Copy verbatim the block of lines in the entries below whose first line contains "The width and height of the screenshot is (422, 293)." and whose last line contains "Click the R marker on 包钢股份 row". Leave out all other lines.

──────── MATERIALS PROVIDED

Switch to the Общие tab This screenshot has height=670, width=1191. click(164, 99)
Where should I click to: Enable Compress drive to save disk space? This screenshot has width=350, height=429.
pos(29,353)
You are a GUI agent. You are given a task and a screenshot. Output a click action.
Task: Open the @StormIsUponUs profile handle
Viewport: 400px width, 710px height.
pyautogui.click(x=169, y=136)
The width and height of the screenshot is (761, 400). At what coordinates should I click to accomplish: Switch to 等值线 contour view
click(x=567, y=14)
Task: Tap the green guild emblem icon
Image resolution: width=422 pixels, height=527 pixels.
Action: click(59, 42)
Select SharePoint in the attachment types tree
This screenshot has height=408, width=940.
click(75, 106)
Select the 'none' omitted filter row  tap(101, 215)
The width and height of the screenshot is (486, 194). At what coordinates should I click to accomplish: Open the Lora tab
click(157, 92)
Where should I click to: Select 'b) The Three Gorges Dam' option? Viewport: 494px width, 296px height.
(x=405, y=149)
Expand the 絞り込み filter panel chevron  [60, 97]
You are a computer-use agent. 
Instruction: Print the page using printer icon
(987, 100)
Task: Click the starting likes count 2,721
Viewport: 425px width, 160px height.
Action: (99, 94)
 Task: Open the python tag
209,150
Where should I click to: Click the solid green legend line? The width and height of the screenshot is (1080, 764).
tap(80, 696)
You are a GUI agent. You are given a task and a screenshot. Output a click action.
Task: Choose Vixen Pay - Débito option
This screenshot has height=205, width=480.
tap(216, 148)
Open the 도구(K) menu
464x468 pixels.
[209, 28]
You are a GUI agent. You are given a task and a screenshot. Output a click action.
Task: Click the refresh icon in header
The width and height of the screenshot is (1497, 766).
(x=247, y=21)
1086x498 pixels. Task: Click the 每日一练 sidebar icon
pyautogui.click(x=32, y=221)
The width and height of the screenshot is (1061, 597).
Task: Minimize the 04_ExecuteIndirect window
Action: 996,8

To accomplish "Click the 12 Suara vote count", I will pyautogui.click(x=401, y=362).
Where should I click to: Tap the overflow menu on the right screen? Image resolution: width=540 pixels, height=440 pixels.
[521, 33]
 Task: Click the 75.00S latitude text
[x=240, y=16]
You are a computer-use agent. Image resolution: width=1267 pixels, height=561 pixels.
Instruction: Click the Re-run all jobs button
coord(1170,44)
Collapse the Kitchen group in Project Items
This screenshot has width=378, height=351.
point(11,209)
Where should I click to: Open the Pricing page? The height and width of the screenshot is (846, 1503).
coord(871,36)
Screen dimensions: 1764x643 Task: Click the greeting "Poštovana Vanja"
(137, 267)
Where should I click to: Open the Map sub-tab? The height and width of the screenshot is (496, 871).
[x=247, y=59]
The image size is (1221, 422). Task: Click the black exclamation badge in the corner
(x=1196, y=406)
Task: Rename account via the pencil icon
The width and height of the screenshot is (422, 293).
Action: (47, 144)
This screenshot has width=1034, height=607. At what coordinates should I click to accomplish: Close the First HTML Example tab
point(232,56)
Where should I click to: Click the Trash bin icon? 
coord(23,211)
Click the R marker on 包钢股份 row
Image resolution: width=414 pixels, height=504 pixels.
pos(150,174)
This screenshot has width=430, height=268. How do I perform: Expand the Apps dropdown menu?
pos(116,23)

────────────────

-- RESPONSE BOX --
The width and height of the screenshot is (422, 293).
Action: (47, 144)
This screenshot has width=1034, height=607. At what coordinates should I click to accomplish: Close the First HTML Example tab
point(232,56)
Where should I click to: Click the Trash bin icon? 
coord(23,211)
Click the R marker on 包钢股份 row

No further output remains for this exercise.